Sabato notte mi ascoltavo russare: sì, alle volte mi succede di udire i rumori
attorno a me anche se continuo a dormire, e ben dopo la fase del dormiveglia; è
una cosa curiosa per una persona che quando prende bene il sonno potrebbe anche
essere morta, e che è riuscita a dormire nel centro di una tromba d’aria.
Questa volta ho percepito, oltre al solito ronf ronf, un sibilo, quasi lo
sfiato di una pentola a pressione che mi fa sembrare una versione in carne e
peli della macchina “sforna pasticci di pollo” di Mrs.

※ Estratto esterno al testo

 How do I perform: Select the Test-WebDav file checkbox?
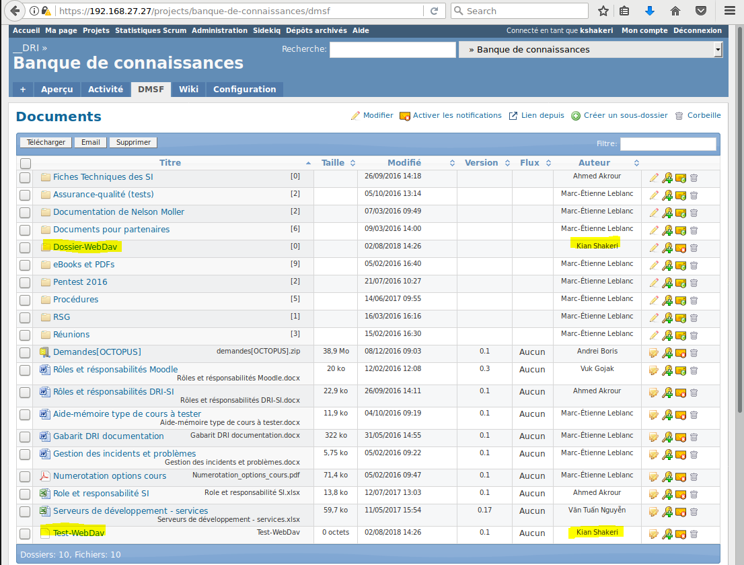(x=25, y=534)
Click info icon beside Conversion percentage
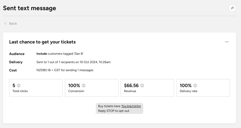241x128 pixels. click(x=84, y=85)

Tweedy (e chi non ha
visto il film della Pixar Galline in fuga magari non mi capirà, ma pazienza).
Alessandro mi dice che non è una novità. Io mi rendo conto di provare una
gratitudine immensa per quell’uomo, una tenerezza infinita ed una grande
compassione perché s’è preso in corpo per una considerevole fetta di eternità
un moroso che infesterà i suoi sonni, e gli renderà quasi impossibile dormire
decentemente.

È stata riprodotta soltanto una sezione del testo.